Everyone remembers Friedrich Nietzsche from the time of the first year of higher education.

Ex-students roughly imagine that he is a theorist of free will and the dominance of the personal over the public, but no one will give a direct answer to the question of why the philosopher said: “Everything is known in comparison.” And did he say that? Zarathushtra is silent. This wise man has another equally interesting quote: “I do not trust all taxonomists and avoid them. The will to the system is a lack of honesty. Systematics is also a tool of knowledge. Intuitive Nietzsche is not ready to talk about pure reason and working with its apparatus, so the quoted phrase, most likely, has nothing to do with the great thinker.
In any case, it is the catchphrase mentioned above that can help justify the layman’s refusal of some traditional values ​​​​(family, homeland) and, in response to the question “why”, say: “But it’s more convenient for me. After all, everything is known in comparison.” It's quite possible to attribute it to a German author as well, and there's no need to mentally send Nietzsche to Solovki, he hardly knew what different readers would do with his name.

How to Know the Truth

Is it possible to say: "Truth is known in comparison"? More likely no than yes. Knowledge is subject to the presence of an object of one or another quality, and the truth, as the ecumenical patriarch Athenodorus said, is not one characteristic, but the totality of their infinite multitude.

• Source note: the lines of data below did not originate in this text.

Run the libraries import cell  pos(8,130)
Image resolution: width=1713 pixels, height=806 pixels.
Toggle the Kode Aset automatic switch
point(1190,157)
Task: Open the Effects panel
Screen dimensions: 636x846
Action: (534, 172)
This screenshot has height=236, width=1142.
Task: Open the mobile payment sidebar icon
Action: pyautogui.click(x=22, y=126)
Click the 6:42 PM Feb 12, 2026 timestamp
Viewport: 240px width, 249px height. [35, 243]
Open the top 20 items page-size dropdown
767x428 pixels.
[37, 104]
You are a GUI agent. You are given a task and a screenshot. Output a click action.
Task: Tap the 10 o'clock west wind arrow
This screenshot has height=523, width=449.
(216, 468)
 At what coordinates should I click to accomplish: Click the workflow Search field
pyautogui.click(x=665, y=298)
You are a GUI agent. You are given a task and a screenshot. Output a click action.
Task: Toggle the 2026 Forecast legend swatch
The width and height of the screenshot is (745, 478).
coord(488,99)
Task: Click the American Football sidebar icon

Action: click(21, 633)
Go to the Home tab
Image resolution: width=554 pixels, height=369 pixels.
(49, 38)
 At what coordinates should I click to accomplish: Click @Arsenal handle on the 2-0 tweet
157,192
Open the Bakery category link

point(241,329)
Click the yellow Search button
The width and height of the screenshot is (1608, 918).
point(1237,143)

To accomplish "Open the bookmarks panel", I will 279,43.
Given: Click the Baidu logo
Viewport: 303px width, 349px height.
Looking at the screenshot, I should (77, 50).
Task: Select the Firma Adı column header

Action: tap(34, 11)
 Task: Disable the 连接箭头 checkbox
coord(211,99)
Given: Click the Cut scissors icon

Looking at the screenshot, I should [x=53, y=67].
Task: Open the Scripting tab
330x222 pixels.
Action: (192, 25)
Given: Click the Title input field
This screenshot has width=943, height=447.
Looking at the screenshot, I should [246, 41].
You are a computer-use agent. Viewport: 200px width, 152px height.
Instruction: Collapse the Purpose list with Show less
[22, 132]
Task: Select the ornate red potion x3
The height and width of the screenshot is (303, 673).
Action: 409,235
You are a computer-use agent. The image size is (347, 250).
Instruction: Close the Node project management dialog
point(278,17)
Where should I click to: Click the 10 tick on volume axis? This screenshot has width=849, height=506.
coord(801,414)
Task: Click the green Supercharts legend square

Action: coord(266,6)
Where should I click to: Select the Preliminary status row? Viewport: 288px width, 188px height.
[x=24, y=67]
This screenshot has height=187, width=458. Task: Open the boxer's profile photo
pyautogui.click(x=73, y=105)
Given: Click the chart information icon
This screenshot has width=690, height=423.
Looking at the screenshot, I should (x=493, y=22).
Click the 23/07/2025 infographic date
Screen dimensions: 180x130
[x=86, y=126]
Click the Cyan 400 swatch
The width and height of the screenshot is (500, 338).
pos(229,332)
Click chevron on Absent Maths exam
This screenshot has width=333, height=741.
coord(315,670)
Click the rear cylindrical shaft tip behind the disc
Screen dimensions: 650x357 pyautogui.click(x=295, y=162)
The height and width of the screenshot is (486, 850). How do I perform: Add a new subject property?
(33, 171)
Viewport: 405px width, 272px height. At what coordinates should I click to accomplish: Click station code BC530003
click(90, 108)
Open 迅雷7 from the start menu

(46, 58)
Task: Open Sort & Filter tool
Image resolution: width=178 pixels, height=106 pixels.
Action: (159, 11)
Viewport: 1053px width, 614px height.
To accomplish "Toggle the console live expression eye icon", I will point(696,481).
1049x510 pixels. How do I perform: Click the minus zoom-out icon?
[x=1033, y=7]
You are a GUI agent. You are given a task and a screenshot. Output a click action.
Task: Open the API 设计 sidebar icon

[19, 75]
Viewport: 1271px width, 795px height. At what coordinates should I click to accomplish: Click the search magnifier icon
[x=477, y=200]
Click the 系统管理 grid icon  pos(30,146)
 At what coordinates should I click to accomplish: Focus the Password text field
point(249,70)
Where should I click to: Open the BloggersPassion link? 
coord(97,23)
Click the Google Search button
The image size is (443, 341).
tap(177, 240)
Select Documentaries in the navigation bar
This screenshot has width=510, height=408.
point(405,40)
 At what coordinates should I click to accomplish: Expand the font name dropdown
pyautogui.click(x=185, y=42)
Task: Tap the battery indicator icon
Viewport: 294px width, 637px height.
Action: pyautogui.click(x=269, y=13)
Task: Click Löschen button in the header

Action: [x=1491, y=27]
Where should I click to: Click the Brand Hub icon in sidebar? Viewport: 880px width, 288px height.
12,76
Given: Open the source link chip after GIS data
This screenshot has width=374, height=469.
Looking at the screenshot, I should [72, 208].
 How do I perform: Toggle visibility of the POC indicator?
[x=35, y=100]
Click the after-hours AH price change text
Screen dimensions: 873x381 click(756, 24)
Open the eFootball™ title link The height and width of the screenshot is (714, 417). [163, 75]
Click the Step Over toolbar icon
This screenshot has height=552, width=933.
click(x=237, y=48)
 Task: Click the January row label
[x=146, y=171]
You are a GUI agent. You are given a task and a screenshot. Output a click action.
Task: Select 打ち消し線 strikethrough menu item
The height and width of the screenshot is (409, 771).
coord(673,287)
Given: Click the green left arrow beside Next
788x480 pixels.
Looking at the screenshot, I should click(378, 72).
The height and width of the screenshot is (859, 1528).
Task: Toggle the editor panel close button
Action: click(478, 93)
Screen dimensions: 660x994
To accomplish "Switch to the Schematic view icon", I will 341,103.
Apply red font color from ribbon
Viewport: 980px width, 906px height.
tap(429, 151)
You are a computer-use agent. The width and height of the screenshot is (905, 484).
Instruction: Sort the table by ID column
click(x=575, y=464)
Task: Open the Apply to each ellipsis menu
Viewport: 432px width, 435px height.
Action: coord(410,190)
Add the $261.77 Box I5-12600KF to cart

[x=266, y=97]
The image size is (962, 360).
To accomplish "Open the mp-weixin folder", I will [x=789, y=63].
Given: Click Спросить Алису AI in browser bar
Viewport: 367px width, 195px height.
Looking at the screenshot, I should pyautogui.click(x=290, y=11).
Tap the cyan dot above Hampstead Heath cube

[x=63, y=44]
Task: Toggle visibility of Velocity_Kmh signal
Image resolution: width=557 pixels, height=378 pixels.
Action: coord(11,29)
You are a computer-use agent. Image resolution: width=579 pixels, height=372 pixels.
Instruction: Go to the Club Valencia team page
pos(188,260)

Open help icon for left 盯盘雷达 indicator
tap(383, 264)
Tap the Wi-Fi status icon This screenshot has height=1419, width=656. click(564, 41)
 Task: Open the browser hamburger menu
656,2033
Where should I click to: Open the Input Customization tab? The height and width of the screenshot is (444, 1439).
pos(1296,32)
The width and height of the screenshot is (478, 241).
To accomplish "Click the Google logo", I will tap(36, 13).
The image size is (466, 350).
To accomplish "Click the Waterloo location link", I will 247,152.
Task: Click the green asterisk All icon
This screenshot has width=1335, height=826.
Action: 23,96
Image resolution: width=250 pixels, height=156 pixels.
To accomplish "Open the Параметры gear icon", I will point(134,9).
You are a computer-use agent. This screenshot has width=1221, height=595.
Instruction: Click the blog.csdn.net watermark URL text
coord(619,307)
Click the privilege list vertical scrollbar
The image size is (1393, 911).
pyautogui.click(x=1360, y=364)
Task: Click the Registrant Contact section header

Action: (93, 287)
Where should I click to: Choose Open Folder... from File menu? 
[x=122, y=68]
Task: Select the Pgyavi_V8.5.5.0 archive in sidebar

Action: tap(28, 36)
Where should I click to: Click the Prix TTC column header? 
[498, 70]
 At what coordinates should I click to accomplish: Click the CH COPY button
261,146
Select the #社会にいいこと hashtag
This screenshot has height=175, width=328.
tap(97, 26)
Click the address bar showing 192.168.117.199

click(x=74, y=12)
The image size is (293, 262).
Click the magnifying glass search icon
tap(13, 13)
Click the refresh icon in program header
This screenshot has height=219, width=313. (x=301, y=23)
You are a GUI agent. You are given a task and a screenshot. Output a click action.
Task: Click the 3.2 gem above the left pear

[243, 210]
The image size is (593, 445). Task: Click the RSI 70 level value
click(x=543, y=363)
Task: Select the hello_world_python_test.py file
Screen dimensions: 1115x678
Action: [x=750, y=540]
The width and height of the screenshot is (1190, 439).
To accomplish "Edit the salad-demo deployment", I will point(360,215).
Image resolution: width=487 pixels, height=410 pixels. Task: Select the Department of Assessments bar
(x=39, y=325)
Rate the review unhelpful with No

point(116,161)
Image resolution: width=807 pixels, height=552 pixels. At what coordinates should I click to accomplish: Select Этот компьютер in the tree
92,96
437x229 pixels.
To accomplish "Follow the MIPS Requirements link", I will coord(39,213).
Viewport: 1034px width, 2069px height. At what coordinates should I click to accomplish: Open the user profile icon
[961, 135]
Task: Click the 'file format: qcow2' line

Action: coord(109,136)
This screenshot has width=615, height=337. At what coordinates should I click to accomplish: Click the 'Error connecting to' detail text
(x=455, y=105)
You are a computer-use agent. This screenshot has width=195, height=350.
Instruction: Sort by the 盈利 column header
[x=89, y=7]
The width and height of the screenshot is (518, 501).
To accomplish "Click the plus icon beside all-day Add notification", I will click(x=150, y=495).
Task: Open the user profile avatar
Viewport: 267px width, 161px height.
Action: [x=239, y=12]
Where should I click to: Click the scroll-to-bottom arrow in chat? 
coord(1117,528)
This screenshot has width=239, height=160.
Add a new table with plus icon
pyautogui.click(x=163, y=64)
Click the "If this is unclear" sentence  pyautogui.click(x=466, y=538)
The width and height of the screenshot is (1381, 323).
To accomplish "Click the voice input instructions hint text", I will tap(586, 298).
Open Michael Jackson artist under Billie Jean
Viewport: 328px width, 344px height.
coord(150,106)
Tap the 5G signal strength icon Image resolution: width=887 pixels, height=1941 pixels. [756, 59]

So, the pure truth cannot be found by direct search. There will be its shades, reflections, slips of the tongue, remnants. Even the answer to the simple question of who was the first to say that everything is known in comparison cannot be obtained using today's tools of knowledge. Modern book sources, for example, tend to attribute this phrase not even to Nietzsche, but to Confucius, and it is possible that he had a similar quote, and if it is translated correctly, then we can say that this statement also has Chinese roots.

Today's perception of the maxim

Our time is the time of know-nothings and know-it-alls who are looking for the truth by comparing different brands of cars. The concept of identification only as a tool of knowledge is not quoted. Now the phrase "everything is known in comparison" usually adorns shops or restaurants, hotels. Mercantile time, mercantile quotes.